New research from Ohio State entomologists has uncovered the reason honeybee populations are dying in California almond fields. Credit: Courtesy of the Department of Entomology.

New research from Ohio State entomologists has uncovered the reason honeybee populations are dying in California almond fields.

The study found that bee larvae were failing to become adult drones, primarily due to the different insecticides and fungicides used to protect the almond fields.

“Bees and almonds have a very special relationship,” Reed Johnson, associate professor of entomology and bee expert, said. “Almond production really requires bee pollination.”

With more than a million acres of almonds grown in California, the state accounts for about 80 percent of the world’s almond industry. Because of this, beekeeping is a lucrative business in California.

Johnson said the recommended number of bees is about two bee colonies per acre of almond bloom, which adds up to about 2 million honeybees. Johnson said the problem with this recommended number is that the United States only has about 2.5 million colonies at any given time, and a large portion have already experienced severe colony deaths on the West Coast.

Johnson said that although the use of the synergistic combination of insecticides and fungicides saved almond growers a trip through the field, it took a toll on the resident honeybee population. He said that when the local population takes a hit, bees need to come from other locations.

“The result is bees from Ohio and really all over the country get loaded up on flatbed trucks and sent to California to do almond pollination,” Johnson said.

But bees that are supposed to come back to states like Ohio and pollinate fruit trees, flowers and other important crops are dying off in alarming numbers, Johnson said.

Colin Kurkul, a third-year in microbiology, raised honeybees and worked to identify which combination of insecticides and fungicides were deadly to their larvae.
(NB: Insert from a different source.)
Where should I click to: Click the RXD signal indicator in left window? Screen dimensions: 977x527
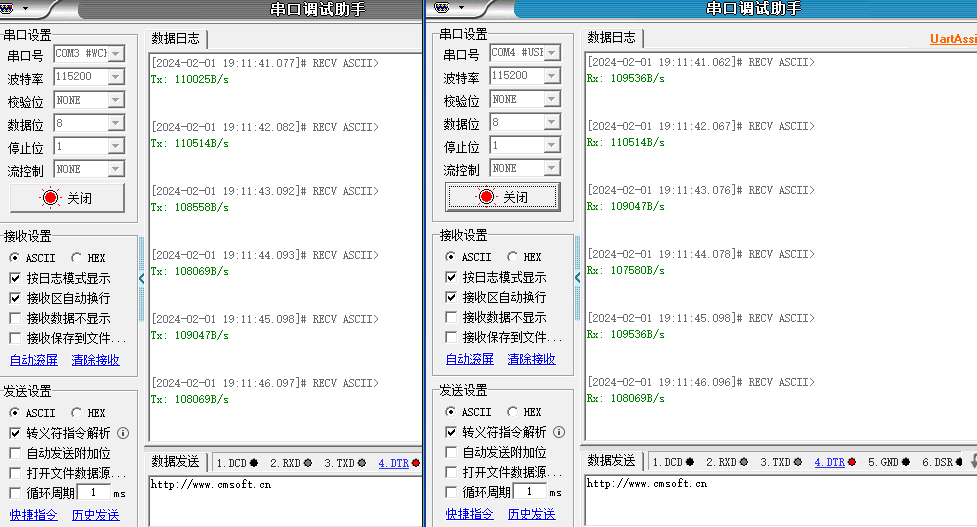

“Personally, I don’t want the bees to die,” Kurkul said. “I absolutely love working with them, and the way they interact with each other and just their hive mentality is important to agriculture as well.”

Johnson’s research and subsequent recommendations for preventing bee deaths were recently published in the journal, Insects.

Since 2014, the study has seen over a 50 percent reduction in insecticide application, making headway in a decade-long rise in bee deaths.

Johnson said that creating an impact like that is one of the most satisfying parts for him as a researcher.

“We kind of have all our eggs in one basket there during almond pollination, “ Johnson said. “So if something bad happens out there, it’s going to have nationwide effects.”